Mi admirado profesor Barea, una de las personas que más insistentemente han denunciado el peligro que nos acecha si no hacemos nada en el terreno de las pensiones, ha reiterado en este periódico una serie de propuestas de reforma, tales como suprimir las jubilaciones anticipadas, elevar la jubilación forzosa a los 70 años o extender a todo el periodo contributivo la base reguladora para calcular el importe de las pensiones. Para mí estas propuestas constituyen una de las mejores razones, no para acometerlas, sino para intentar que la sostenibilidad del sistema público de pensiones deje de ser, por el bien de los pensionistas, un objetivo político. Ciertamente, ¿qué sistema de pensiones es éste que la única forma de lograr que sea sostenible es la de incrementar el perjuicio de sus supuestos beneficiarios? ¿Acaso es el pensionista el que debe estar al servicio del sistema, y no al revés?

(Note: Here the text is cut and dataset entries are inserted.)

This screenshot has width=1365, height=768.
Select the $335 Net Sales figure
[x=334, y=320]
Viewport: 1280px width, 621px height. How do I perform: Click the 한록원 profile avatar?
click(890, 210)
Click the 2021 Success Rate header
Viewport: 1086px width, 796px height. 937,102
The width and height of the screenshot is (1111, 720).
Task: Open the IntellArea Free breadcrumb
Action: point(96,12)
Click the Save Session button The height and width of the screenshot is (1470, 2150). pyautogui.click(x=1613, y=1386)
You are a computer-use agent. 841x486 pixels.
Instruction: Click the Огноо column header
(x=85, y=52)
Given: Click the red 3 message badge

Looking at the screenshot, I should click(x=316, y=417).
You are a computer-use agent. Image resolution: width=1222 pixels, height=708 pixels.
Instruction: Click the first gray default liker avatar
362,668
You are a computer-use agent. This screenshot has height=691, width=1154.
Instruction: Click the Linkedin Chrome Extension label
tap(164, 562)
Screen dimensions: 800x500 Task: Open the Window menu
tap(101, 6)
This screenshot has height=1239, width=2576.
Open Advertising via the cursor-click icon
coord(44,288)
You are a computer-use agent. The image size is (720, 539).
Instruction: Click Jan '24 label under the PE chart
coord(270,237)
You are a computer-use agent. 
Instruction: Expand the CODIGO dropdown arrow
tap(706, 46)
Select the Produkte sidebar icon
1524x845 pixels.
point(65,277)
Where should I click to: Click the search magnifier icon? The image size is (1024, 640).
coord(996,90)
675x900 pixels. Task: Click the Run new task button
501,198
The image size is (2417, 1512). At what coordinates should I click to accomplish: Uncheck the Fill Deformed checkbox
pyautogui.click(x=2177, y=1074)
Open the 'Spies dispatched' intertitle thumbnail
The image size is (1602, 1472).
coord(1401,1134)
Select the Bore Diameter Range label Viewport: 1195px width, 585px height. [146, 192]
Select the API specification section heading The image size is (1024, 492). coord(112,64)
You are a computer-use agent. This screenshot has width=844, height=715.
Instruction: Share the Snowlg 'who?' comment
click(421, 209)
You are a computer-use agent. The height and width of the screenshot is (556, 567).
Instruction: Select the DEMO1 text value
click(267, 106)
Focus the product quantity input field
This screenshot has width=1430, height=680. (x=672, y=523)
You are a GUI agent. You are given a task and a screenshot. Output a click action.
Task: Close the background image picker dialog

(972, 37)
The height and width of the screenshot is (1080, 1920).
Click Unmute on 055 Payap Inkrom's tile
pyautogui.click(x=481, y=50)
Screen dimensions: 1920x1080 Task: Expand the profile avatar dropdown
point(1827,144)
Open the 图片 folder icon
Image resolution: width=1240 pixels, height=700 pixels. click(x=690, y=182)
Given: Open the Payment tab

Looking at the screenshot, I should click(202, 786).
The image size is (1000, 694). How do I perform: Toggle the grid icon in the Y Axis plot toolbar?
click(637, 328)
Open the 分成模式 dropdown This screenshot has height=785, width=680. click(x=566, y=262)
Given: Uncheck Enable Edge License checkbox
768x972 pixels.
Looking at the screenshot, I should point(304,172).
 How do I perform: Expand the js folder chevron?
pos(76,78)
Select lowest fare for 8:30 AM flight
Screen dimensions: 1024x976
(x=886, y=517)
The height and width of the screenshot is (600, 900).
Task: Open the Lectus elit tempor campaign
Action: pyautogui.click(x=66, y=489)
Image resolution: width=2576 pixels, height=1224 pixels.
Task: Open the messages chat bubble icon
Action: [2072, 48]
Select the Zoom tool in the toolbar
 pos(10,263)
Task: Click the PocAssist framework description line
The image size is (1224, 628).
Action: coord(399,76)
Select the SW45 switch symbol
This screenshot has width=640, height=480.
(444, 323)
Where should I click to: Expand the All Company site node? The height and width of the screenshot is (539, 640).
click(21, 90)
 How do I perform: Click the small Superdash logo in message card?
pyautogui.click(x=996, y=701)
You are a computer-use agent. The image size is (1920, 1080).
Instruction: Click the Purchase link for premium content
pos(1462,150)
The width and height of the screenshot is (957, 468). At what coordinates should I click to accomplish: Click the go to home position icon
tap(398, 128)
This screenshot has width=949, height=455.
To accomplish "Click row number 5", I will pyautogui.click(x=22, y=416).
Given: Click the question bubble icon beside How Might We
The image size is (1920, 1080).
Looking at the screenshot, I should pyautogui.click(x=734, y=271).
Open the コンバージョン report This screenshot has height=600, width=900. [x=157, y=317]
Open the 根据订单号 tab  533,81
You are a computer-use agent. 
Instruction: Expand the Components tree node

Creo que en este terreno de las pensiones y de su posible solución estamos asistiendo a un deprimente debate que libran, por un lado, los que irresponsablemente ignoran el problema, frente a los que caen en lo que Marías llamaba el "prejuicio de la medicina amarga". Y es que, como algunos medicamentos son de sabor desagradable, y a pesar de ellos beneficiosos, se ha deslizado el prejuicio de que la medicina buena es amarga, o la amarga es buena. "Son muchos los que creen –afirma Marías– que la virtud principal de las inyecciones reside en lo molesto del pinchazo".

Nada más lejos de mi intención, sin embargo, reivindicar la "ética indolora" de Zapatero o de negar el hecho de que en numerosas ocasiones los sacrificios son necesarios para evitar males mayores. Lo que pido es conciliar lo que Max Weber llamaba la ética de la responsabilidad y la ética de la convicción y poder constatar la dura realidad sin renunciar por ello a una forma estimulante e ilusionante de cambiarla.

No nos limitemos, pues, a una objeción contable que raramente convoca al entusiasmo. Aboguemos con convicción por el sistema de capitalización individual –sobre todo los que más saben del mismo, como el profesor Barea–, explotando no sólo su mayor eficiencia sino también la mayor libertad y soberanía que concede al trabajador sobre el fruto de su trabajo.

Ignorar, por el contrario, este sistema que tan agradables resultados y beneficios ha traído en el creciente número de países que lo han puesto en práctica, nos aboca a una estéril y amarga "solución", ante la cual muchos, simplemente, volverán a no querer afrontar el problema.